Although the county treasurer’s investment strategy was “an accident waiting to happen,” Baldassare points to a two-decade trend of voter initiatives to simultaneously minimize tax increases and control the allocation of state tax funds . . .
Now one might presume that the above excerpt is referring to today’s news courtesy of the New York Times that the State of New York has “seized control of Nassau County’s finances, saying the wealthy and heavily taxed county had nonetheless failed to balance its $2.6 billion budget despite months of increasingly ominous warnings.”
Sadly, it is not the case as it is an excerpt from the 1998 book When Government Fails by Mark Baldassare, in which he reviews the bankruptcy proceedings for Orange County in 1994.
Orange County has the dubious distinction of being the largest US county to ever seek bankruptcy protection, which in conjunction with other factors was the result of questionable investment strategies by its long time treasurer Robert Citron that ultimately left the county with inadequate capital to allow for any raise in interest rates for its trading positions. Citron ended up pleading guilty to six felony charges.
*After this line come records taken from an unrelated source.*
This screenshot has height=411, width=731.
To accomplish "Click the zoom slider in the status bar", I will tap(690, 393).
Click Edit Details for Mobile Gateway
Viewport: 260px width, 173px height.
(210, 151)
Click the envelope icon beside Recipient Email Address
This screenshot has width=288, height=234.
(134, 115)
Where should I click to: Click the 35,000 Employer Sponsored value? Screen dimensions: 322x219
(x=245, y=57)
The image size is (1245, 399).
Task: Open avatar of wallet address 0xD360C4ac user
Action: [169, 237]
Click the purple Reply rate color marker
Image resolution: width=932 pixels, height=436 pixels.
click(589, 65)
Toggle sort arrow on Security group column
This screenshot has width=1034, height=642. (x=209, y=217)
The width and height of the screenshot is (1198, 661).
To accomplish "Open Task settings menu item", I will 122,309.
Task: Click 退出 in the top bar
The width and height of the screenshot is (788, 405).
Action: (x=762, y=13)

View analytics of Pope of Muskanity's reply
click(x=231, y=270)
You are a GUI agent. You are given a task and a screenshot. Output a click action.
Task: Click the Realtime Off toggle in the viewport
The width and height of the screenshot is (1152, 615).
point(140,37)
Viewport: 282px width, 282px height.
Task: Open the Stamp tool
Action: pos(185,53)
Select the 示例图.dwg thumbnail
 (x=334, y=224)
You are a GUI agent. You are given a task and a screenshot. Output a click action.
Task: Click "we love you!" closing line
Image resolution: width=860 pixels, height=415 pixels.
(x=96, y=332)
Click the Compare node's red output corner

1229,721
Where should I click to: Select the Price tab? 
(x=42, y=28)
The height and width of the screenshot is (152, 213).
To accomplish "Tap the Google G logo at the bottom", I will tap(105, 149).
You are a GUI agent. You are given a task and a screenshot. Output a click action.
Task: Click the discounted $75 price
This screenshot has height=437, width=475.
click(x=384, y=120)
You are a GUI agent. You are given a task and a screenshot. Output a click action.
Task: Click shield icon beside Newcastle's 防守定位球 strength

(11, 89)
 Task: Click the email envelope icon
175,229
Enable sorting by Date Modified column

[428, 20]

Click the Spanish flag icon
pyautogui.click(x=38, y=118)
No such malfeasance was at play in the Nassau situation, and it should also be noted that the County has not at this point in time sought bankruptcy protection. However, and similar to Citron’s investing acumen (or lack thereof), Nassau’s County Executive Edward Mangano has been called out for making a series of blunders such as his decision to eliminate a tax on home heating fuel, that worsened an already precarious financial position.
In all fairness to Mangano, he did inherit an already listing ship in which wasteful spending and a broken assessment system that overtaxed residents, and then piled up a massive $1.13 billion taxpayer debt when refund payments were delayed, put him behind the proverbial eight ball out of the gate when he assumed office on January 1st, 2010.
The fact that the county has a history of financial mismanagement, the most recent meltdown prior to this one being in 1999, which required a $100 million bailout by the state, speaks to a much larger question . . . are governments good and reliable stewards of the citizens’ money?
Besides having a negative impact on the services it provides to taxpayers, the possibility of wage freezes and outright defaults on pension fund contributions looms large for many states and municipalities.
So what’s happening to government in America? Are the finances of governments in reality nothing more than houses of cards vulnerable to being blown over by a light to moderate breeze of unfavorable conditions? These problems did not just happen over night as municipalities like Detroit will likely seek bankruptcy protection in 2011 and States such as Illinois, whose Governor admitted that its reputation as a deadbeat state is warranted, demonstrate that the problem is far reaching, spanning years if not decades. Who is minding the store and the interests of the public?
In all fairness, it should be noted that financial meltdowns are not the sole domain of the public sector as a recent inquiry into the 2008 financial crisis found that it was an “avoidable disaster” fueled largely by corporate mismanagement and heedless Wall Street risk-taking. The fact that government regulators failed to provide the necessary checks and balances was also highlighted . . . can you say moderate breeze?
Whether an isolated act by a single culprit or a conspiracy of incompetence and greed both within and external to government itself something has to give, otherwise and in line with Arianna Huffington’s dire prediction, America could over the next 50 years (maybe sooner) become a third-world country. After all, wasn’t the Roman Empire at one time the greatest in the world?